Em todo o mundo há cerca de cem milhões de trabalhadores imigrantes, sendo que a maioria cruzou fronteiras para fugir da pobreza em seus países de origem. As remessas de dinheiro que enviam, que no ano passado chegou a um total de US$ 250 bilhões, permitem que as famílias que deixaram para trás tenham vidas melhores, e estimulam as economias de seus países natais. Mas, apesar de sua enorme contribuição, os trabalhadores migrantes continuam sofrendo vários abusos, desde falta de pagamento até assédio sexual.

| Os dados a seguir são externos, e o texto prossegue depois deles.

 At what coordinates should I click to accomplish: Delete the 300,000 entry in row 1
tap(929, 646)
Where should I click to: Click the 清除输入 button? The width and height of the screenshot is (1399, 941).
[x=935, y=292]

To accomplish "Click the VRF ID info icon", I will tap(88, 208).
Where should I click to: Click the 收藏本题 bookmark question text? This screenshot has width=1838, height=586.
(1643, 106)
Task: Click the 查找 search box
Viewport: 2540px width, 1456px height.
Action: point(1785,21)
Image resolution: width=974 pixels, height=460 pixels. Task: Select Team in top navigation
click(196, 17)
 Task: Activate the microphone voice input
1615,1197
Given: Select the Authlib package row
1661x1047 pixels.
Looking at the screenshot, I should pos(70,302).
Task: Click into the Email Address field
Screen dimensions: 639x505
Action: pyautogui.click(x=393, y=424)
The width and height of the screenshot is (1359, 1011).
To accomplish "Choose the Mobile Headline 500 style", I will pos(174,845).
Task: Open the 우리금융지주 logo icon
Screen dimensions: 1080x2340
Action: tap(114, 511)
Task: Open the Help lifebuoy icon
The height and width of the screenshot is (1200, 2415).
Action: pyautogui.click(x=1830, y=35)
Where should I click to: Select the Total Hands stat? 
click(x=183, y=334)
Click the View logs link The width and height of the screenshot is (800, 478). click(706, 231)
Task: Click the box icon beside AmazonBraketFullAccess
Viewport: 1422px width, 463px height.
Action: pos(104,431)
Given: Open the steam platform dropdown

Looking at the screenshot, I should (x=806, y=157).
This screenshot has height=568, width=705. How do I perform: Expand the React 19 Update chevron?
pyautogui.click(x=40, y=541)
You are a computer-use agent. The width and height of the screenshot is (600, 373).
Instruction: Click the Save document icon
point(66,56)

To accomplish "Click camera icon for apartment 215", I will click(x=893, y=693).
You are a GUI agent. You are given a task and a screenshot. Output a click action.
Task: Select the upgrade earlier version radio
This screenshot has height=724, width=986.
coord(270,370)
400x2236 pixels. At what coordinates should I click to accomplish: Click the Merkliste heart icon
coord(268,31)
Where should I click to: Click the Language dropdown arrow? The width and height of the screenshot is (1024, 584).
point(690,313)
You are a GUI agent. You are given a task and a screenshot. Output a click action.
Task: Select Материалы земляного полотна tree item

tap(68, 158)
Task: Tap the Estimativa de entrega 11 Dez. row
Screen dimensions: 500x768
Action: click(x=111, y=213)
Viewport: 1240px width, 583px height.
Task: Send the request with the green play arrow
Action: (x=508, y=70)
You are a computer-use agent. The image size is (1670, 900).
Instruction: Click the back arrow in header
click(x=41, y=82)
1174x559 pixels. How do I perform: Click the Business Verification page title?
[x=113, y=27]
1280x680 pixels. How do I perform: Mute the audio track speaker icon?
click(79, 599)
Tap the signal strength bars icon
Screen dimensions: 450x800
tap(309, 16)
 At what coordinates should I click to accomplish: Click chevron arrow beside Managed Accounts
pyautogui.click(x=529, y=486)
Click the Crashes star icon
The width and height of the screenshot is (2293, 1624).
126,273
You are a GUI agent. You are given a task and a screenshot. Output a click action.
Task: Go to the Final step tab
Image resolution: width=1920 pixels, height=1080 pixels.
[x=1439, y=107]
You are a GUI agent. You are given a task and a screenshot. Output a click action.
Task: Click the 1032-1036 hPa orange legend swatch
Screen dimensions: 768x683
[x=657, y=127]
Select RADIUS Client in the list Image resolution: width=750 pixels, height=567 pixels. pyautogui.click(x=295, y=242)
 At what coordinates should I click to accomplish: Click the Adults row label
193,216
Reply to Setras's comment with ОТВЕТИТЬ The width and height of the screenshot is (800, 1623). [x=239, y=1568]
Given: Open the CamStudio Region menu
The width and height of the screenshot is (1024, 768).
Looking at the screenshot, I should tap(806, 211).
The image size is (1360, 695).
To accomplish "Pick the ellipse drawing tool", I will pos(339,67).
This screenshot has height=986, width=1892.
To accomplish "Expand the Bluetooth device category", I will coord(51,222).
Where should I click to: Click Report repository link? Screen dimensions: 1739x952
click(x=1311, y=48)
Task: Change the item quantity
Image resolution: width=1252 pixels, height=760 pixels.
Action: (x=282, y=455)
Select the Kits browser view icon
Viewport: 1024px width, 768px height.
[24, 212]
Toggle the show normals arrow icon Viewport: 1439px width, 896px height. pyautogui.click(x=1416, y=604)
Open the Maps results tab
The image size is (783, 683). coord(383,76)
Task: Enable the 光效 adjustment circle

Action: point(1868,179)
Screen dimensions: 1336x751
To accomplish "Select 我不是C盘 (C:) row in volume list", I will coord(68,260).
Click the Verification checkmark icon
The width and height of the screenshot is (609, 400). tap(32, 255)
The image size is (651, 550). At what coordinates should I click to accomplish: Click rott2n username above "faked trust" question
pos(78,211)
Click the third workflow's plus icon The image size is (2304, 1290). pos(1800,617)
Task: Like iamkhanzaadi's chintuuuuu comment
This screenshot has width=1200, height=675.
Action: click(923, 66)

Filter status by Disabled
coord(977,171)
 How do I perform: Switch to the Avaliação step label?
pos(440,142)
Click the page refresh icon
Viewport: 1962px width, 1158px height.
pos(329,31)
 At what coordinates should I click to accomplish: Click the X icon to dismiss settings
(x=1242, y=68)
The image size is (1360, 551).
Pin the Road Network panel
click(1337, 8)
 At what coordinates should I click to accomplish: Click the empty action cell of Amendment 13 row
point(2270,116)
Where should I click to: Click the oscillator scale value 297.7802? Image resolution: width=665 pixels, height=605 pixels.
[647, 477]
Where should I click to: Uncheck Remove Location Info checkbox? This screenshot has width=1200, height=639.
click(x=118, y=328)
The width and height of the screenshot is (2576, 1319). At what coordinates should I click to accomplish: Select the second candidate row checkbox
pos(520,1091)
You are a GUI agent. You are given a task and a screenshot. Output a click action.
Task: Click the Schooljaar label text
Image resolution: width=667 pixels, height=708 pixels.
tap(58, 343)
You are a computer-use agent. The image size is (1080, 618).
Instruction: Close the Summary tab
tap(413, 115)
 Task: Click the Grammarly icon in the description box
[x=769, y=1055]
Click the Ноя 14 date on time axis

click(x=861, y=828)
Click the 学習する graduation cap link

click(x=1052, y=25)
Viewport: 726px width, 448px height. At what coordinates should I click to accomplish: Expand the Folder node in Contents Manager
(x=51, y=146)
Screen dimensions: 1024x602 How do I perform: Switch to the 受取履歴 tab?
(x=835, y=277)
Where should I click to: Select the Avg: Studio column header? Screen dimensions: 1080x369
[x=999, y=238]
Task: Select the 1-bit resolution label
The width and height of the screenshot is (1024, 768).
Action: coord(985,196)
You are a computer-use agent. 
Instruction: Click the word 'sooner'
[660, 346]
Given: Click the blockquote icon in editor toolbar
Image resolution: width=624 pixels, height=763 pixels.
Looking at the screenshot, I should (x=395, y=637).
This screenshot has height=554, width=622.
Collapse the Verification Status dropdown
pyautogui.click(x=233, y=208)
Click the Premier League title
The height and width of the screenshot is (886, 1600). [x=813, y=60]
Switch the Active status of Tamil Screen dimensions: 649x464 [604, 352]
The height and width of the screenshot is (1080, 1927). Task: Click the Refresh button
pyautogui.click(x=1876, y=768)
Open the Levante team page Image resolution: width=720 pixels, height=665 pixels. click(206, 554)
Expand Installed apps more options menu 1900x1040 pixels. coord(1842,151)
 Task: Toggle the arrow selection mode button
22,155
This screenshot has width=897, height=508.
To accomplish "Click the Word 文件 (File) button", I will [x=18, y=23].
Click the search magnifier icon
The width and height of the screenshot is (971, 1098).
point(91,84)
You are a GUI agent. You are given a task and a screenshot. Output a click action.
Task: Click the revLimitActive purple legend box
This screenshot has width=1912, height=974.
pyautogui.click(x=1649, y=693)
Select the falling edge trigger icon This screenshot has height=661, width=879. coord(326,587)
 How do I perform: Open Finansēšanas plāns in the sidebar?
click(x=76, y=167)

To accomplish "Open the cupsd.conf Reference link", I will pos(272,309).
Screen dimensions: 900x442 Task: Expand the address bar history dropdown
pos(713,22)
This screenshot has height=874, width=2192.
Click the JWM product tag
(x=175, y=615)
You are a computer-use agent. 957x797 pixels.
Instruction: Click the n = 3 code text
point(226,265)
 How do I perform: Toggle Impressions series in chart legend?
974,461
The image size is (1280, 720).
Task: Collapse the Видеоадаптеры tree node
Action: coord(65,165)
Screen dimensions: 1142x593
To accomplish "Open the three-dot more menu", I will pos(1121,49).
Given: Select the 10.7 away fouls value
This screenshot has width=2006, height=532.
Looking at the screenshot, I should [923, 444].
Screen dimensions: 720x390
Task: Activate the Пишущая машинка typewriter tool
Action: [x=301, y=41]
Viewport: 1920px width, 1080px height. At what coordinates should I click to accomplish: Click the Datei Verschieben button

Funcionários do governo e membros da sociedade civil que participaram do Segundo Fórum Mundial sobre Migração e Desenvolvimento, realizado em outubro em Manila, concordaram quanto à importância de proteger os direitos dos imigrantes. Pórem, a existência de acordos internacionais não garante que os abusos sejam eliminados. Nem todos os países ratificaram estes tratados da ONU e da OIT. O Fórum é uma instancia informal e o acordo assinado ali não é legalmente vinculante. Nem todos os casos de abusos podem ser controlados, regulados e punidos.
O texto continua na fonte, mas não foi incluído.